The development of a new vaccine technology has raised hopes for the treatment of Respiratory syncytial virus (RSV) infection, which is a deadly syndrome in infants.

Washington, May 9 : The development of a new vaccine technology has raised hopes for the treatment of Respiratory syncytial virus (RSV) infection, which is a deadly syndrome in infants.

The vaccine technology was developed by the Sir Albert Sakzewski Virus Research Centre and The University of Queensland's Faculty of Biological and Chemical Sciences.

Research centre director Professor Robert Tindle said RSV, which costs millions of dollars a year in health care in Australia and billions in the United States, can lead to severe and life threatening lower respiratory tract infection or bronchiolitis, killing about one in 1000.

However, the vaccine that is being developed is expected to treat the illness in infected people as well as prevent against it.

Children aged two and under are most prone to RSV, especially those with weak respiratory symptoms, elderly people and the immunocompromised, such as people with HIV or those who have weakened immune systems due to treatments such as chemotherapy.

"Benefits of the vaccine will include a huge saving in health care costs. (It will also) relieve the burden of worry on thousands of parents who every year go through all kinds of angst because their young children are going into hospital with very worrying symptoms and it would prevent the death of the children who succumb to it and die," Professor Tindle said.

With preclinical modelling in mice having been hopeful, Professor Tindle said that more clinical experiments were on their way, leading the way to the vaccine becoming available in the clinic.

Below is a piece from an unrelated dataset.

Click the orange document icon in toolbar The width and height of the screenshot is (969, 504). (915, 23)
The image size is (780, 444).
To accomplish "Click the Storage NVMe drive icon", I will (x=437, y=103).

He hoped it would become one of the vaccines given to all infants in their first three months of life.

Professor Tindle said the significance of the research project was two-fold because, along with helping children, it included forming a new type of vaccine. The research group has developed a "recombinant" vaccine using the existing Hepatitis B vaccine to carry the RSV peptides.

"Hepatitis B surface antigen forms virus-like particles, which are the vaccine used for Hepatitis B vaccine all around the world. We're taking advantage of that to piggyback, if you like, the respiratory syncytial virus peptides into the vaccine," Professor Tindle said.

Professor Tindle hoped the vaccine would eventually be able to protect people against both diseases in the one shot and, even better, the recombinant vaccine model could potentially be used for most transmittable diseases and some cancers.